▸ **TEXTE PRÉSENTÉ**
________________________

Par habitant, le Québec est un très gros consommateur d’énergie, pas loin derrière les États-Unis, mais à un niveau qui représente près de quatre fois la moyenne mondiale. Et la moitié de l’énergie que nous consommons provient toujours des sources fossiles qui alimentent la crise climatique, selon ce qu’on peut lire dans le rapport dont l’édition 2024 est publiée jeudi.
« Cette grande consommation s’explique en partie par la consommation industrielle liée à l’hydroélectricité, qui a attiré ici des secteurs industriels énergivores, mais aussi par une consommation énergétique, dans les transports et les bâtiments (résidentiels et commerciaux), supérieure à celle de pays européens dont le niveau de vie est comparable ou supérieur », précise le document.
Ce rapport met aussi en lumière la hausse continue de notre appétit en raison notamment de l’augmentation du parc automobile et de la superficie de l’espace à chauffer dans les secteurs résidentiel, commercial et institutionnel. Sans oublier le manque de progrès en matière de « performance énergétique » des industries, où pas moins de 60 % de l’énergie consommée est perdue.
Véhicules plus gros
Les transports, qui dépendent à plus de 97 % des produits pétroliers, sont particulièrement révélateurs de cette voracité. Depuis 1990, la consommation totale d’énergie du secteur a augmenté de 41 %, dans un contexte où le parc de véhicules personnels a augmenté de 57 %, « soit une hausse plus de deux fois celle de la croissance démographique de la province », précise l’État de l’énergie au Québec.
Au cours de cette période, « la diminution de la consommation énergétique des voitures (–41 %) a été plus que compensée par une augmentation importante de la consommation de camions légers (véhicules utilitaires sports, pickup et camionnettes ; +174 %) en raison de la progression des ventes de ces modèles ». Globalement, le nombre de « camions légers pour passagers » a bondi de 332 %, et cette catégorie domine les ventes depuis 2015 au Québec.

________________________

▸ **DONNÉES ENREGISTRÉES**

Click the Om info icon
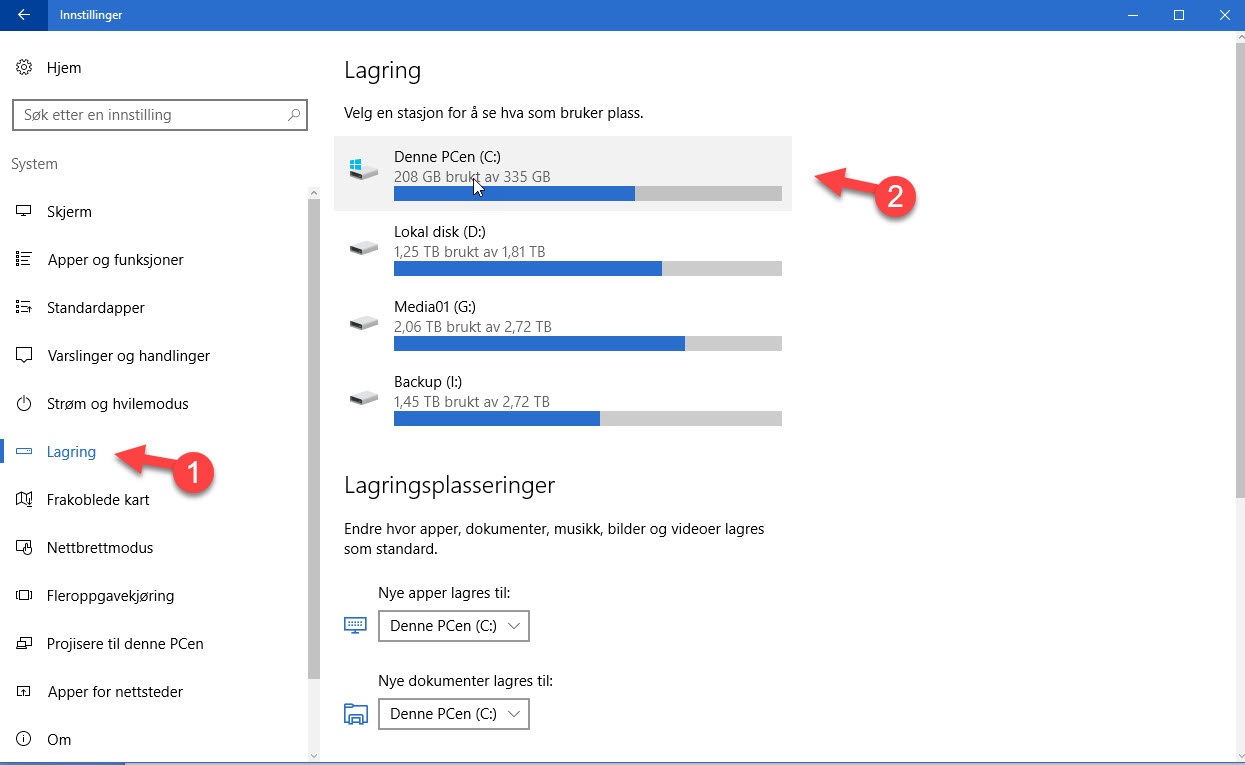This screenshot has width=1245, height=765. click(24, 740)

________________________

▸ **CONSIGNE DONNÉE**
Poursuivez le texte sur la consommation d'énergie au Québec à partir de sa dernière phrase.

▸ **RÉPONSE DONNÉE**
En 10 ans de travail sur le portrait énergétique du Québec, je constate que la situation ne change pas du tout à la hauteur de nos ambitions.
— Pierre-Olivier Pineau
Cette tendance lourde est d’ailleurs de mauvais augure, même dans une optique d’électrification des véhicules, affirme Pierre-Olivier Pineau. Non seulement les véhicules plus imposants consomment plus d’énergie que les voitures, mais, surtout, ils nécessitent plus de ressources pour leur construction, en plus d’influencer l’occupation du territoire.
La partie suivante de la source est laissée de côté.